(Saved entries)
—————
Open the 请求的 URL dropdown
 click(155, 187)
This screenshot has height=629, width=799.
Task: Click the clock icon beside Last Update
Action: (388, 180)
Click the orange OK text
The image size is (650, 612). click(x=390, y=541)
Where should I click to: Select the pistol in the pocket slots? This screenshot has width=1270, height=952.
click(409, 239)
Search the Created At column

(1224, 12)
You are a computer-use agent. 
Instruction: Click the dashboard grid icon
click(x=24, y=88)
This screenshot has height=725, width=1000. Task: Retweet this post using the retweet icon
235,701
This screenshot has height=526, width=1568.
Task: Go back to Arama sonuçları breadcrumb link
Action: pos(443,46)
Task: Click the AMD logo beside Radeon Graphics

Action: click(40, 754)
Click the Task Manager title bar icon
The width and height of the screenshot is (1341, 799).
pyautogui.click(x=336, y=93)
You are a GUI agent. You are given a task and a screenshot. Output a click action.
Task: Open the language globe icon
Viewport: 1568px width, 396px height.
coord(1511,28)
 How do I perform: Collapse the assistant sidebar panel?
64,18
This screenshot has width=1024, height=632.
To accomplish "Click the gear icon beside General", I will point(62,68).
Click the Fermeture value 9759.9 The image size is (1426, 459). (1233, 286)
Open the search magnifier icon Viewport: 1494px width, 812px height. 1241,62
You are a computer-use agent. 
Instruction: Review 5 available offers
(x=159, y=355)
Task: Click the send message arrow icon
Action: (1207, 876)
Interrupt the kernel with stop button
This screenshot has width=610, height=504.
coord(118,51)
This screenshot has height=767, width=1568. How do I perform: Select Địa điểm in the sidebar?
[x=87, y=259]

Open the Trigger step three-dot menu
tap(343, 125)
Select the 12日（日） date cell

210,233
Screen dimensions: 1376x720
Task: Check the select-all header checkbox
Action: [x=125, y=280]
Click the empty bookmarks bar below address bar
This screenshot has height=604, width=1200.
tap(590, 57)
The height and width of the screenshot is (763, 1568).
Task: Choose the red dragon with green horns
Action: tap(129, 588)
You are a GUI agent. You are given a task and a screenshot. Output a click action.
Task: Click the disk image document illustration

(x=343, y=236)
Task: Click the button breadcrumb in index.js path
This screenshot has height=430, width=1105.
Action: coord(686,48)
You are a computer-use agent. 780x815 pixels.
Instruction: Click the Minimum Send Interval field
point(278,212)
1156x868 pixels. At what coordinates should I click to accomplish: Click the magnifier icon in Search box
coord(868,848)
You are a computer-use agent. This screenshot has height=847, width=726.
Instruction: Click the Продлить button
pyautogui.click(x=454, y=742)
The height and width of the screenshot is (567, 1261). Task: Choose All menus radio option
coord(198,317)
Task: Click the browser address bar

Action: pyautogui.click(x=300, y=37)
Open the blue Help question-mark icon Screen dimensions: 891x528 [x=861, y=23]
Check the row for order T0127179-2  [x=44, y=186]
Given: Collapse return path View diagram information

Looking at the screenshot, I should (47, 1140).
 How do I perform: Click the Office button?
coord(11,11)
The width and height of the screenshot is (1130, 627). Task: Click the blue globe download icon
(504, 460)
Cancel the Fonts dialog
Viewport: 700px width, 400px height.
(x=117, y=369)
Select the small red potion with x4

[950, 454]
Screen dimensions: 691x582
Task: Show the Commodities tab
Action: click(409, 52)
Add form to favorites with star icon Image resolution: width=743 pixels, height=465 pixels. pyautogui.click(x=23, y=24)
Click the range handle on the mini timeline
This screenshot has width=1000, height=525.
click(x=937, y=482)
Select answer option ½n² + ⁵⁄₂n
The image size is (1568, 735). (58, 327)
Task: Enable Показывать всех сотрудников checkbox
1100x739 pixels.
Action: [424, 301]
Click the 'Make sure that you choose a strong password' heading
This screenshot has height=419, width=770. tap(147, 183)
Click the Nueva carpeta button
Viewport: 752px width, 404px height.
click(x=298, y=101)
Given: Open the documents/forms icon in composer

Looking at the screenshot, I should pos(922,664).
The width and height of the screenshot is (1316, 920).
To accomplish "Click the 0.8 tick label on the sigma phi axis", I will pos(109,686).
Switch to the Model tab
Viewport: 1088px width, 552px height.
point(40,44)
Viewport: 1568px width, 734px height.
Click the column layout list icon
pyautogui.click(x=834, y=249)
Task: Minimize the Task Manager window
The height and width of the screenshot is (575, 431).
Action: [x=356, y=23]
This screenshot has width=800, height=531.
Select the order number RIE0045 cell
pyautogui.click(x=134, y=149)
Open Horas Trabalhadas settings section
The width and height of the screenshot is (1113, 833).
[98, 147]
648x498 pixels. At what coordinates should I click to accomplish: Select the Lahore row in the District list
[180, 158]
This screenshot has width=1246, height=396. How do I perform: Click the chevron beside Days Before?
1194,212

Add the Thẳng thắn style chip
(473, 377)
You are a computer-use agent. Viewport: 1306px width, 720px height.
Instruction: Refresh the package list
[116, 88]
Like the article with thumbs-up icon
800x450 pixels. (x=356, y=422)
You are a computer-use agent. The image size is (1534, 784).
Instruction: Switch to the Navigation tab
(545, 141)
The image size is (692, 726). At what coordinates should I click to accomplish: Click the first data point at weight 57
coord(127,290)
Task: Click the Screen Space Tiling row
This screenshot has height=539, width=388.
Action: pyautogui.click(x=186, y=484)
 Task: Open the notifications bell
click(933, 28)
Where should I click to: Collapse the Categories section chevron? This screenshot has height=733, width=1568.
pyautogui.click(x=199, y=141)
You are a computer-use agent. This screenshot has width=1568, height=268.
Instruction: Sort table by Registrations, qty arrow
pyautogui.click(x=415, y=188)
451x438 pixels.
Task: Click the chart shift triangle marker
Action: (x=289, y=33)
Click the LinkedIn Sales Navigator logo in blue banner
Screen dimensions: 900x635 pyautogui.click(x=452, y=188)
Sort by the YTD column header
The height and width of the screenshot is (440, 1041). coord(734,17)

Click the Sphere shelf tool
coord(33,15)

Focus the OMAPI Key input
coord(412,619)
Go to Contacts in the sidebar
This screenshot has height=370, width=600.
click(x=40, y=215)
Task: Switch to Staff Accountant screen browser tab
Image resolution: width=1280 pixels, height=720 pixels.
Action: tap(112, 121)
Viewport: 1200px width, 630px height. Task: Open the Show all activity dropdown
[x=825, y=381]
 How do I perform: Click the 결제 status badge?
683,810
—————
▶ **Exercise details**
Each entry must appear in the reply exactly as written.

▶ **Exercise output**
Open the 请求的 URL dropdown
 click(155, 187)
This screenshot has height=629, width=799.
Task: Click the clock icon beside Last Update
Action: (388, 180)
Click the orange OK text
The image size is (650, 612). click(x=390, y=541)
Where should I click to: Select the pistol in the pocket slots? This screenshot has width=1270, height=952.
click(409, 239)
Search the Created At column

(1224, 12)
You are a computer-use agent. 
Instruction: Click the dashboard grid icon
click(x=24, y=88)
This screenshot has height=725, width=1000. Task: Retweet this post using the retweet icon
235,701
This screenshot has height=526, width=1568.
Task: Go back to Arama sonuçları breadcrumb link
Action: pos(443,46)
Task: Click the AMD logo beside Radeon Graphics

Action: click(40, 754)
Click the Task Manager title bar icon
The width and height of the screenshot is (1341, 799).
pyautogui.click(x=336, y=93)
You are a GUI agent. You are given a task and a screenshot. Output a click action.
Task: Open the language globe icon
Viewport: 1568px width, 396px height.
coord(1511,28)
 How do I perform: Collapse the assistant sidebar panel?
64,18
This screenshot has width=1024, height=632.
To accomplish "Click the gear icon beside General", I will point(62,68).
Click the Fermeture value 9759.9 The image size is (1426, 459). (1233, 286)
Open the search magnifier icon Viewport: 1494px width, 812px height. 1241,62
You are a computer-use agent. 
Instruction: Review 5 available offers
(x=159, y=355)
Task: Click the send message arrow icon
Action: (1207, 876)
Interrupt the kernel with stop button
This screenshot has width=610, height=504.
coord(118,51)
This screenshot has height=767, width=1568. How do I perform: Select Địa điểm in the sidebar?
[x=87, y=259]

Open the Trigger step three-dot menu
tap(343, 125)
Select the 12日（日） date cell

210,233
Screen dimensions: 1376x720
Task: Check the select-all header checkbox
Action: [x=125, y=280]
Click the empty bookmarks bar below address bar
This screenshot has height=604, width=1200.
tap(590, 57)
The height and width of the screenshot is (763, 1568).
Task: Choose the red dragon with green horns
Action: tap(129, 588)
You are a GUI agent. You are given a task and a screenshot. Output a click action.
Task: Click the disk image document illustration

(x=343, y=236)
Task: Click the button breadcrumb in index.js path
This screenshot has height=430, width=1105.
Action: coord(686,48)
You are a computer-use agent. 780x815 pixels.
Instruction: Click the Minimum Send Interval field
point(278,212)
1156x868 pixels. At what coordinates should I click to accomplish: Click the magnifier icon in Search box
coord(868,848)
You are a computer-use agent. This screenshot has height=847, width=726.
Instruction: Click the Продлить button
pyautogui.click(x=454, y=742)
The height and width of the screenshot is (567, 1261). Task: Choose All menus radio option
coord(198,317)
Task: Click the browser address bar

Action: pyautogui.click(x=300, y=37)
Open the blue Help question-mark icon Screen dimensions: 891x528 [x=861, y=23]
Check the row for order T0127179-2  [x=44, y=186]
Given: Collapse return path View diagram information

Looking at the screenshot, I should (47, 1140).
 How do I perform: Click the Office button?
coord(11,11)
The width and height of the screenshot is (1130, 627). Task: Click the blue globe download icon
(504, 460)
Cancel the Fonts dialog
Viewport: 700px width, 400px height.
(x=117, y=369)
Select the small red potion with x4

[950, 454]
Screen dimensions: 691x582
Task: Show the Commodities tab
Action: click(409, 52)
Add form to favorites with star icon Image resolution: width=743 pixels, height=465 pixels. pyautogui.click(x=23, y=24)
Click the range handle on the mini timeline
This screenshot has width=1000, height=525.
click(x=937, y=482)
Select answer option ½n² + ⁵⁄₂n
The image size is (1568, 735). (58, 327)
Task: Enable Показывать всех сотрудников checkbox
1100x739 pixels.
Action: [424, 301]
Click the 'Make sure that you choose a strong password' heading
This screenshot has height=419, width=770. tap(147, 183)
Click the Nueva carpeta button
Viewport: 752px width, 404px height.
click(x=298, y=101)
Given: Open the documents/forms icon in composer

Looking at the screenshot, I should pos(922,664).
The width and height of the screenshot is (1316, 920).
To accomplish "Click the 0.8 tick label on the sigma phi axis", I will pos(109,686).
Switch to the Model tab
Viewport: 1088px width, 552px height.
point(40,44)
Viewport: 1568px width, 734px height.
Click the column layout list icon
pyautogui.click(x=834, y=249)
Task: Minimize the Task Manager window
The height and width of the screenshot is (575, 431).
Action: [x=356, y=23]
This screenshot has width=800, height=531.
Select the order number RIE0045 cell
pyautogui.click(x=134, y=149)
Open Horas Trabalhadas settings section
The width and height of the screenshot is (1113, 833).
[98, 147]
648x498 pixels. At what coordinates should I click to accomplish: Select the Lahore row in the District list
[180, 158]
This screenshot has width=1246, height=396. How do I perform: Click the chevron beside Days Before?
1194,212

Add the Thẳng thắn style chip
(473, 377)
You are a computer-use agent. Viewport: 1306px width, 720px height.
Instruction: Refresh the package list
[116, 88]
Like the article with thumbs-up icon
800x450 pixels. (x=356, y=422)
You are a computer-use agent. The image size is (1534, 784).
Instruction: Switch to the Navigation tab
(545, 141)
The image size is (692, 726). At what coordinates should I click to accomplish: Click the first data point at weight 57
coord(127,290)
Task: Click the Screen Space Tiling row
This screenshot has height=539, width=388.
Action: pyautogui.click(x=186, y=484)
 Task: Open the notifications bell
click(933, 28)
Where should I click to: Collapse the Categories section chevron? This screenshot has height=733, width=1568.
pyautogui.click(x=199, y=141)
You are a computer-use agent. This screenshot has width=1568, height=268.
Instruction: Sort table by Registrations, qty arrow
pyautogui.click(x=415, y=188)
451x438 pixels.
Task: Click the chart shift triangle marker
Action: (x=289, y=33)
Click the LinkedIn Sales Navigator logo in blue banner
Screen dimensions: 900x635 pyautogui.click(x=452, y=188)
Sort by the YTD column header
The height and width of the screenshot is (440, 1041). coord(734,17)

Click the Sphere shelf tool
coord(33,15)

Focus the OMAPI Key input
coord(412,619)
Go to Contacts in the sidebar
This screenshot has height=370, width=600.
click(x=40, y=215)
Task: Switch to Staff Accountant screen browser tab
Image resolution: width=1280 pixels, height=720 pixels.
Action: tap(112, 121)
Viewport: 1200px width, 630px height. Task: Open the Show all activity dropdown
[x=825, y=381]
 How do I perform: Click the 결제 status badge?
683,810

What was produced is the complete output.